Depuis qu’il a été récompensé par le
prix Pulitzer, Alexander Byrd est à court d’inspiration. En désespoir de cause,
il envisage de s’inscrire au cours d’écriture créative de Colum McCann, qui
attire son attention sur un curieux fait divers, une très vieille dame qui se
serait débarrassée de trois agresseurs avec un outil de jardin et la seule aide
d’un chat, Cat-Oldie. Entre l’écrivain et la vieille dame naît une relation
étrange. Des femmes aussi félines que fatales, sensuelles, protectrices et
violentes, font leur apparition dans sa vie, se révélant impliquées dans une
étrange guerre dont les racines plongent profondément dans l’histoire… La quête
d’Alexander se transforme en une dangereuse investigation qui ravive une guerre
entre services spéciaux impliquant cette mystérieuse matriarche, et le conduit
à requérir l’assistance de ses amis Norman Spinrad et Jerome Charyn…
Mon
avis :
C’est par les larmes que j’ai appris
et accepté (si on peut ne serait-ce qu’accepter un jour la disparition de
quelqu’un…) la mort de Yal le 27 octobre dernier. Avant cela, je m’étais
promise de lire Bastards en novembre
pour qu’il ait la joie de lire ma chronique au détour d’un flux RSS, j’ai
finalement repoussé ma lecture en décembre afin d’être certaine que les larmes
n’affluent plus. Et finalement…
Ce livre et cette chronique ont donc pour moi un goût
particulier, une sorte d’hommage au Maître du Cynisme et des jeux de mots.
J’espère simplement que j’arriverai à retransmettre tout ce que j’ai pu
ressentir durant cette lecture, une fois de plus envoûtante.

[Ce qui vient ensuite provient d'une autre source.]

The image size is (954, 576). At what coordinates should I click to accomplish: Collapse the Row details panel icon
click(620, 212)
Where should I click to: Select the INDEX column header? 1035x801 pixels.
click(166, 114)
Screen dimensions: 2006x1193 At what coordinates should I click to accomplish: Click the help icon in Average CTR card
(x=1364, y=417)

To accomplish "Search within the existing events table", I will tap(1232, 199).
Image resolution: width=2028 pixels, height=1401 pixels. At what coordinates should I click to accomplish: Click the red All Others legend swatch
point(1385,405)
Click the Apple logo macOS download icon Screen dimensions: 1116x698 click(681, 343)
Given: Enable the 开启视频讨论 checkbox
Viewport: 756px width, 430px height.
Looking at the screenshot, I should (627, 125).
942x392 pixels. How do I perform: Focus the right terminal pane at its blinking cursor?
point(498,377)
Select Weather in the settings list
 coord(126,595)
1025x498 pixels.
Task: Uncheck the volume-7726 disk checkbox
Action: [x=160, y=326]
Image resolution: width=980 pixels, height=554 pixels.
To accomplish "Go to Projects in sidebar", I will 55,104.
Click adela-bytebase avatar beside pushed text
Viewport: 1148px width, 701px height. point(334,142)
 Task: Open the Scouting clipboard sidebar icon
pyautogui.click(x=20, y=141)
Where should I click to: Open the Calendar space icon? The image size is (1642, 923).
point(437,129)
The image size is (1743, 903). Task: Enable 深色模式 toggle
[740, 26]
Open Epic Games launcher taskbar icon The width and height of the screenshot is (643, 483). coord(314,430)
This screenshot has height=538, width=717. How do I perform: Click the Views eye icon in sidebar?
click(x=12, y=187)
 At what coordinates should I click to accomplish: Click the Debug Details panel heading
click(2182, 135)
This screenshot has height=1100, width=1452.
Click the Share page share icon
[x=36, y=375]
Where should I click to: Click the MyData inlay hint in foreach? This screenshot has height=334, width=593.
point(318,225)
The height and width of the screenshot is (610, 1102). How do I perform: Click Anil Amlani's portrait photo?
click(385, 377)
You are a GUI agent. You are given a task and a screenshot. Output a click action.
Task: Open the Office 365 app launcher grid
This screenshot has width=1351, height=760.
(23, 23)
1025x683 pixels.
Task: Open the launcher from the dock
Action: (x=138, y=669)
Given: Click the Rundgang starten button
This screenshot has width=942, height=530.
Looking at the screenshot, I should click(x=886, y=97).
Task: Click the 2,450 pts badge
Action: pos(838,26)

Bastards appartient à cette catégorie d’œuvres hybrides qui
plaira à plusieurs types de lecteurs, mêlant thriller et fantastique discrets,
au travers d’une action et d’une réflexion qui gagnent en intensité à chaque
chapitre avant d’éclater en apothéose lors du dernier acte.
Vous avez bien lu, un « acte ». Parce que l’auteur
a fait le choix marquant de ne pas diviser son œuvre en chapitre mais en actes
puis en scènes, accompagné d’un prologue en chaque début pour, ce qui permet de
s’appesantir sur une petite portion précise de l’intrigue, généralement le « portrait »
précis d’un personnage clé tel qu’une Bastard ou le visage de l’ennemi à la fin.
L’intrigue en elle-même est réellement excellente.
Outre le mélange des genres, Ayerdhal s’amuse à multiplier les personnalités de
ces personnages pour créer un univers bien à part, représentatif de la
recherche de l’unicité et de l’individualité qui caractérise notre société
contemporaine.
L’œuvre
débute par une approche du personnage central, Alexander Byrd, indien et
écrivain de son état ayant dernièrement remporté le prix Pulitzer. Seulement,
la panne de la page blanche le hante inlassablement depuis, et il se voit
contraint de faire appel aux conseils d’un ami à lui, Colum McCann, qui va lui
amener plusieurs pistes de recherche pour relancer la « machine à écrire ».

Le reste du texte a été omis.